**WORK TO BE COMPLETED:**
An exact, complete copy of the entries that follow is needed.
######
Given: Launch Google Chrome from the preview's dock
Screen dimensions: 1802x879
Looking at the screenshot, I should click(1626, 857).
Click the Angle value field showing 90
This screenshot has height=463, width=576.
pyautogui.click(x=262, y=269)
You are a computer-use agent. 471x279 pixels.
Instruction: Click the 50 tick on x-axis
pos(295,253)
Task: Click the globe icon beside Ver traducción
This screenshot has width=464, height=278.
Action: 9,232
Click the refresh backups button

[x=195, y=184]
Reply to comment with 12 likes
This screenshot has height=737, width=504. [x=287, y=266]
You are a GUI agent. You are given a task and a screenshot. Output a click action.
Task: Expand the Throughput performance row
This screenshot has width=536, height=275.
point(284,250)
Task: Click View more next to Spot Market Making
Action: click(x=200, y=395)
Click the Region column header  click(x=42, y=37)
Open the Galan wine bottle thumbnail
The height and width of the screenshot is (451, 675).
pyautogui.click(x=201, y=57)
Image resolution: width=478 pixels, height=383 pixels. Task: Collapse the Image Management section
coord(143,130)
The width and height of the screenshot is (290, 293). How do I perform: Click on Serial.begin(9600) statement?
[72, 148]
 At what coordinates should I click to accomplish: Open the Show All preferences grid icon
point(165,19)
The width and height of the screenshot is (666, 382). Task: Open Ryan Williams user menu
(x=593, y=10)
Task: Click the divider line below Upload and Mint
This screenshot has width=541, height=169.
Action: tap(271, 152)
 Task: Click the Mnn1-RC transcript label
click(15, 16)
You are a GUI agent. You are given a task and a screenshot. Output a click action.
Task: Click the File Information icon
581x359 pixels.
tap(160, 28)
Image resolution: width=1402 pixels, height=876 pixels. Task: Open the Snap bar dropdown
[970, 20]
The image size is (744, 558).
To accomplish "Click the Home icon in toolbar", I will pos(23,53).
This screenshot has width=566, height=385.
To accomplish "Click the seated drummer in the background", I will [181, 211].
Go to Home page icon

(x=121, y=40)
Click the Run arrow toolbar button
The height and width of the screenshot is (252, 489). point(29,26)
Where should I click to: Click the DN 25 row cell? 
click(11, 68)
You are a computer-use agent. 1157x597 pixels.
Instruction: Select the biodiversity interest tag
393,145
######
**WORKED SOLUTION:**
Given: Launch Google Chrome from the preview's dock
Screen dimensions: 1802x879
Looking at the screenshot, I should click(1626, 857).
Click the Angle value field showing 90
This screenshot has height=463, width=576.
pyautogui.click(x=262, y=269)
You are a computer-use agent. 471x279 pixels.
Instruction: Click the 50 tick on x-axis
pos(295,253)
Task: Click the globe icon beside Ver traducción
This screenshot has width=464, height=278.
Action: 9,232
Click the refresh backups button

[x=195, y=184]
Reply to comment with 12 likes
This screenshot has height=737, width=504. [x=287, y=266]
You are a GUI agent. You are given a task and a screenshot. Output a click action.
Task: Expand the Throughput performance row
This screenshot has width=536, height=275.
point(284,250)
Task: Click View more next to Spot Market Making
Action: click(x=200, y=395)
Click the Region column header  click(x=42, y=37)
Open the Galan wine bottle thumbnail
The height and width of the screenshot is (451, 675).
pyautogui.click(x=201, y=57)
Image resolution: width=478 pixels, height=383 pixels. Task: Collapse the Image Management section
coord(143,130)
The width and height of the screenshot is (290, 293). How do I perform: Click on Serial.begin(9600) statement?
[72, 148]
 At what coordinates should I click to accomplish: Open the Show All preferences grid icon
point(165,19)
The width and height of the screenshot is (666, 382). Task: Open Ryan Williams user menu
(x=593, y=10)
Task: Click the divider line below Upload and Mint
This screenshot has width=541, height=169.
Action: tap(271, 152)
 Task: Click the Mnn1-RC transcript label
click(15, 16)
You are a GUI agent. You are given a task and a screenshot. Output a click action.
Task: Click the File Information icon
581x359 pixels.
tap(160, 28)
Image resolution: width=1402 pixels, height=876 pixels. Task: Open the Snap bar dropdown
[970, 20]
The image size is (744, 558).
To accomplish "Click the Home icon in toolbar", I will pos(23,53).
This screenshot has width=566, height=385.
To accomplish "Click the seated drummer in the background", I will [181, 211].
Go to Home page icon

(x=121, y=40)
Click the Run arrow toolbar button
The height and width of the screenshot is (252, 489). point(29,26)
Where should I click to: Click the DN 25 row cell? 
click(11, 68)
You are a computer-use agent. 1157x597 pixels.
Instruction: Select the biodiversity interest tag
393,145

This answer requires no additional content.